Newspaper Reader: Mr. Stephens, when he isn’t screecing, renders the jejune in it’s rancid state!

stephenkmacksd.com/

Feb 05, 2025

Opinion

Bret Stephens

Is This the End of Pax Americana?

Feb. 4, 2025

In an intriguing guest essay in The Times this week, Rutgers University historian Jennifer Mittelstadt made the case that Trump was a “sovereigntist,” a tradition she dated to 1919 and the Republican rejection, led by Henry Cabot Lodge, of U.S. membership in the League of Nations. Sovereigntists, she noted, also looked askance at U.S. membership in NATO, the General Agreement on Tariffs and Trade, the 1965 Immigration and Nationality Act and especially the Carter administration’s decision to relinquish the Panama Canal.


Opinion

Guest Essay

Why Does Trump Threaten America’s Allies? Hint: It Starts in 1919.

Feb. 2, 2025

Editor: The final paragraphs of Jennifer Mittelstadt’s essay is to say the least bleak, that hallowed ‘Post-War Liberal Order’ is at its end?
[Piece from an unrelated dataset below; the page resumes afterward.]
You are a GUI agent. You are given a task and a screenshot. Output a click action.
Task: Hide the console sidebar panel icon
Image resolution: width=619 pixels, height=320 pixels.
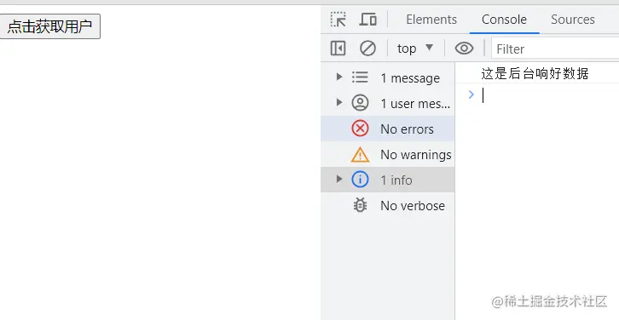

There is little to be won predicting foreign policy in a second Trump administration. The influence of the sovereigntist movement may recede in the face of a president who is changeable and distracted. And some members of Mr. Trump’s coalition do not subscribe to a purely sovereigntist standpoint, including Secretary of State Marco Rubio. But sovereigntists will surely double down. “International organizations and agreements that erode our Constitution, rule of law or popular sovereignty should not be reformed,” Project 2025 explains. “They should be abandoned.”

The most vigorous sovereigntists openly say they will seek withdrawal from the U.N. if necessary. They already oppose many proposed pacts and conventions, including the U.N.’s Pact for the Future, which addresses climate change and inequality. The Trump administration has said it intends to withdraw from the World Health Organization and has taken steps toward a near ban on immigration. It’s likely to weaken the European Union, enfeeble NATO and oppose multicountry trade agreements like the revamped NAFTA. And it will seek to regain a kind of Monroe Doctrine-era control of the Western Hemisphere, no matter what happens with the canal.

Mr. Trump’s embrace of sovereignty politics will only embolden similar regimes around the world. Brexit was a harbinger of other potential E.U. exits. Nearly every right-wing party across Europe would consider one if they came to power.

Look for other countries, buoyed by Mr. Trump’s scorn, to put the brakes on internationalism and instead build new, separate relationships with one another. What we would be left with is an unruly period for international relations, one that is less centralized and less governed by the shared principles and operating modes that lasted from the end of World War II until just a few years ago.


Newspaper Reader.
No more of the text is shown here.